Hah… Qu'est-il arrivé à ce monde ? Yongxin est devenue étrange, lui-même, qui était toujours calme et maîtrisé, a perdu son sang-froid d'antan, et maintenant en plus un autre comme ça… Le monde est vraiment devenu fou.
« Cette personne ! Cette personne ! » La colère de Mo Zijin avait modifié son visage, il tenait une photo entre ses deux mains et la tenait devant les yeux de Jiang Haozhe, sa voix était devenue hystérique, « Qui est cet homme ?! »
Jiang Haozhe le regarda d'un air perplexe, et d'un seul coup d'œil, il comprit, et son cœur se serra brutalement.
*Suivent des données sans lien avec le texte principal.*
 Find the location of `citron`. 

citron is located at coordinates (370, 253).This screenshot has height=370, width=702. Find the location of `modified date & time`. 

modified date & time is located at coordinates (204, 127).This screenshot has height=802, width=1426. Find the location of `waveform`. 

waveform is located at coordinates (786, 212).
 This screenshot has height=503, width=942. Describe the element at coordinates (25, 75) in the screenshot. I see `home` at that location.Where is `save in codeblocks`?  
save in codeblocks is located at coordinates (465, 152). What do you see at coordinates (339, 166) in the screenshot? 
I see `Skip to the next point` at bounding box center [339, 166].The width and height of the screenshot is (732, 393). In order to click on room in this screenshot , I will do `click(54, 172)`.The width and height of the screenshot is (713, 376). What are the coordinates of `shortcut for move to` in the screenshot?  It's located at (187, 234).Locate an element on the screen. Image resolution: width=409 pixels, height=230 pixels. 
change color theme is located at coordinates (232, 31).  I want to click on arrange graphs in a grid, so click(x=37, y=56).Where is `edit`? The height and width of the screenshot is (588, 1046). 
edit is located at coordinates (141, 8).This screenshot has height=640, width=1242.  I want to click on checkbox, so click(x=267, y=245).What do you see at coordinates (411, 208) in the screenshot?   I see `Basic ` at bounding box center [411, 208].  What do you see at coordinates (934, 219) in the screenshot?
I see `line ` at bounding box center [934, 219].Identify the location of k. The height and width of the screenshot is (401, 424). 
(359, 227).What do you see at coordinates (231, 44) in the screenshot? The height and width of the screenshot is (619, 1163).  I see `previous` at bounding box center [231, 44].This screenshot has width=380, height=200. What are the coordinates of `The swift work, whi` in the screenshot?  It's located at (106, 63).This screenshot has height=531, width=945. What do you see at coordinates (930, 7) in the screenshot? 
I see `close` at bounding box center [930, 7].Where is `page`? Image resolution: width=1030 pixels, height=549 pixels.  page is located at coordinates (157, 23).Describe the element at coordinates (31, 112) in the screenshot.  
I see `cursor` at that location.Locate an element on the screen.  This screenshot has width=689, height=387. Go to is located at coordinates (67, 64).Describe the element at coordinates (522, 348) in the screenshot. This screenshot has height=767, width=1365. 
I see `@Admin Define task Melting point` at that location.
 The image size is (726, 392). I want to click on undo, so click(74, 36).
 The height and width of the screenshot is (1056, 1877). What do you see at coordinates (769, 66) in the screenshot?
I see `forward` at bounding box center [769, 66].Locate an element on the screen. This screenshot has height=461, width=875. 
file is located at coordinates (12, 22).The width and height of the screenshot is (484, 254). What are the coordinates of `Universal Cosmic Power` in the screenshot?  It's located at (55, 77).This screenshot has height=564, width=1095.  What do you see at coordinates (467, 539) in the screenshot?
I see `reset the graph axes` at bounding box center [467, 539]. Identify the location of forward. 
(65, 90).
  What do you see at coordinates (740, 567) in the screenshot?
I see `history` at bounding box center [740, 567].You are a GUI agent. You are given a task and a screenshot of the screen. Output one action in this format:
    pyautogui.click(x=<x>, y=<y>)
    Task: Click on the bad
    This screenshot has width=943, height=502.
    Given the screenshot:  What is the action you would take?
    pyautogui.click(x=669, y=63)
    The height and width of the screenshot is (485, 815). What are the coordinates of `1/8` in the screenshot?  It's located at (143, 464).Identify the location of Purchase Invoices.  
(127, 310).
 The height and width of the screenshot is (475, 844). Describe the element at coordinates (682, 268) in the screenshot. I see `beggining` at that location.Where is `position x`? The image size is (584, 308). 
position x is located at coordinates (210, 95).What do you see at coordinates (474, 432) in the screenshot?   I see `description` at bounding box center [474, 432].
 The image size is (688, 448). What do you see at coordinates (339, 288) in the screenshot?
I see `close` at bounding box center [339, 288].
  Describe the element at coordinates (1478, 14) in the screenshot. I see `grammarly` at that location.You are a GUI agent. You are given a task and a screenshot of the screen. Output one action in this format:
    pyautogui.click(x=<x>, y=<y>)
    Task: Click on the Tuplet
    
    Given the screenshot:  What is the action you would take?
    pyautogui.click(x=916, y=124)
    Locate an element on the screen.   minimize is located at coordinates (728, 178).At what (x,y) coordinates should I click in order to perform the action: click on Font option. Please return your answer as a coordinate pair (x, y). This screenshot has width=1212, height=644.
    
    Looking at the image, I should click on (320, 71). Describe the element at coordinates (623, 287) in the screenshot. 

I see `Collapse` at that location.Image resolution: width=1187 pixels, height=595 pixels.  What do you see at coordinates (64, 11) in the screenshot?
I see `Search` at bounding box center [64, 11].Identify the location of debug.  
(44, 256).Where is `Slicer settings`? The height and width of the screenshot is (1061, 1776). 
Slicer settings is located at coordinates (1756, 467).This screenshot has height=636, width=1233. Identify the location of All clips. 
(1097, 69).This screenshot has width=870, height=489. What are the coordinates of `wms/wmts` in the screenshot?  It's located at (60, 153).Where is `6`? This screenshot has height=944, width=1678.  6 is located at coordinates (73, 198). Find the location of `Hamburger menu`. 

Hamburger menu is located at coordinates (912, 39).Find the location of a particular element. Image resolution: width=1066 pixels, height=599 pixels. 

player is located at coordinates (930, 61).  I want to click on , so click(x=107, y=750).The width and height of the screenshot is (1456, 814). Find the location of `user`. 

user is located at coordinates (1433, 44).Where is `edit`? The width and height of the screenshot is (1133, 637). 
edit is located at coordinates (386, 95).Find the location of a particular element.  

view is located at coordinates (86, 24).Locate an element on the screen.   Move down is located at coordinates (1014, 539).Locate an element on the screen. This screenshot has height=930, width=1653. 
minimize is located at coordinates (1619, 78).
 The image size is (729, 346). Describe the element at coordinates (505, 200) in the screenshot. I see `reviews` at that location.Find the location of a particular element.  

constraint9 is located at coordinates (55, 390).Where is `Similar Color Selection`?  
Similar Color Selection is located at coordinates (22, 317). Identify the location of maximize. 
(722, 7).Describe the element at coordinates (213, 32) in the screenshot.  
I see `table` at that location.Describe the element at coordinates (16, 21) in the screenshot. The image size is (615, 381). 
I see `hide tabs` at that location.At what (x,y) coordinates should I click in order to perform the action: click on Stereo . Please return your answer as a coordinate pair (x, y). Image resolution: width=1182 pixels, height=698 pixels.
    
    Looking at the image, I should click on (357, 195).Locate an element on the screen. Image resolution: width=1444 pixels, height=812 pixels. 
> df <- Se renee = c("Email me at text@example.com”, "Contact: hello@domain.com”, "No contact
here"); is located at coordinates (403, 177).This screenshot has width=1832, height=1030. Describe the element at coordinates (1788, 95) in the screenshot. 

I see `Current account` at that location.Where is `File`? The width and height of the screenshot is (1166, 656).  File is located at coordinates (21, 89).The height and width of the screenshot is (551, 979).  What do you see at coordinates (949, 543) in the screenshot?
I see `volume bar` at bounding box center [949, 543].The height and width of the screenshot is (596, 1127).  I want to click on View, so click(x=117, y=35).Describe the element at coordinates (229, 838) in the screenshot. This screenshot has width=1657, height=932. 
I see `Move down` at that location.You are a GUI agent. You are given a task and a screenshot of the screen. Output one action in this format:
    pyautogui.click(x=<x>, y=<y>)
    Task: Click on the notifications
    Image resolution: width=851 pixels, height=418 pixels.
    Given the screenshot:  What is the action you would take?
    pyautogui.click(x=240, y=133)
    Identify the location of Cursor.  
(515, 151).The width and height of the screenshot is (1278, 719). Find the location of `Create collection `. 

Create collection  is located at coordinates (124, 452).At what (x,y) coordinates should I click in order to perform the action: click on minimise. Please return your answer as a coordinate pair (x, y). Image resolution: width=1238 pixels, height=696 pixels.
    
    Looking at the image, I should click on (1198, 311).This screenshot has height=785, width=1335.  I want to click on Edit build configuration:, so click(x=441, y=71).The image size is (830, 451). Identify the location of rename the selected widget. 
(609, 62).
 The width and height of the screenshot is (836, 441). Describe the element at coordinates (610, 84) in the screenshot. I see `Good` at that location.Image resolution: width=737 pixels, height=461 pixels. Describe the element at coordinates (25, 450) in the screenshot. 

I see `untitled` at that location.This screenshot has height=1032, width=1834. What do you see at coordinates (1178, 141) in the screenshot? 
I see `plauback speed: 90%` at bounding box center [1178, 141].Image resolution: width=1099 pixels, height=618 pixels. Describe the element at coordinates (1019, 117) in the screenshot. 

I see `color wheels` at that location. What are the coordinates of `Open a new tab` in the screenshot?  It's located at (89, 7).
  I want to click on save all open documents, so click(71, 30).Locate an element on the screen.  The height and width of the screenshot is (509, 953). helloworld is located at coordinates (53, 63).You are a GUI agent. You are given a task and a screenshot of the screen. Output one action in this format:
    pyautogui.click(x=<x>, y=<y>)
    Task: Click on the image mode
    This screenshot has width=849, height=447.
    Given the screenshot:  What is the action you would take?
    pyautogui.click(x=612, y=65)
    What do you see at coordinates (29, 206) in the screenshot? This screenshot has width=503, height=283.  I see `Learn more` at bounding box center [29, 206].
« C'est Cheng Yongxin. Quoi, tu ne la reconnais pas ? Tu la poursuis, non ? » Il feignit de ne pas comprendre, en déformant volontairement la question.
« Ce n'est pas ce que je te demande ! Je veux savoir qui est cet homme ! » Mo Zijin avait l'air d'avoir subi un dur coup, ses doigts tremblaient même.
Cette fois, Jiang Haozhe n'avait même pas la paresse de lever la tête : « Mon frère. »
« Qu… Quoi ?!! Ton frère ?! » Mo Zijin écarquilla ses yeux, il avait manifestement du mal à assimiler cette réponse, « Elle… elle pourquoi serait-elle avec ton frère… et avec cette expression ! »
Cette expression…
Également, le sourire qu'elle lui adressait était si radieux que quiconque pourrait comprendre en un coup d'œil qu'il s'agissait du sourire d'une jeune amoureuse pour l'objet de son affection. Au moins, devant lui, Yongxin n'avait jamais souri comme ça, avec une telle joie, une telle extase, comme si elle rayonnait de lumière, on ne pouvait détacher ses yeux d'elle…
« C'est normal, parce qu'elle aime mon frère. » Il sourit avec froideur, pour cacher ce sentiment de solitude et d'amertume qu'il ne pouvait exprimer.
« Quoi ?!!!! » Mo Zijin fut comme frappé par la foudre, son air fier et confiant d'avant s'est aussitôt évaporé, il s'était complètement dégonflé comme un ballon percé.
«…Elle aime ton frère, alors moi… quel est le point de la poursuivre… »
Même si ses yeux restaient fixés sur la photo que tenait Mo Zijin, Jiang Haozhe n'avait pas manqué ses murmures. Il haussa les sourcils, sa voix était imprégnée d'une air menaçant :
« Qu'entends-tu par là ? »
«…Puisqu'elle ne t'aime pas, et que tu ne l'aimes pas non plus… alors quel but aurai-je à la poursuivre pour te nuire… » La pensée de Mo Zijin était toujours plongée dans le dur coup de la phrase simple de Jiang Haozhe : « Elle aime mon frère », il n'avait pas conscience de ce qu'il disait.
« Qu'as-tu dit !!!! » Jiang Haozhe était vraiment en colère. Peu importe combien Mo Zijin l'avait moqué ou rivalisé avec lui par le passé, il s'en était moqué, mais utiliser Yongxin à des fins comme celle-ci, c'était ce qu'il ne pouvait pas pardonner le plus au monde !
« Moi, moi, moi… » Ayant enfin pris conscience de ce qu'il avait dit, Mo Zijin avait rarement l'air d'être à court de mots devant Jiang Haozhe.
« Qu'est-ce que tu veux dire ? Hein ? » Jiang Haozhe baissa le visage, cette menace le fit même avoir du mal à le regarder en face.
« De toute façon… de toute façon — c'est comme ça ! ! »
Il lâcha ces mots et s'enfuit en tournant le dos, laissant Jiang Haozhe seul face à son dos, en secouant la tête.
Ce type a même fui en pleurant, comme un enfant. Qu'est-ce qu'il se croit ? Un enfant de bas âge ? Jiang Haozhe avait toujours la migraine à l'idée de ce vice-président qui avait des émotions extrêmes. Il regarda à nouveau la photo que Mo Zijin lui avait apportée, et il réalisa alors que c'était une photo prise en secret.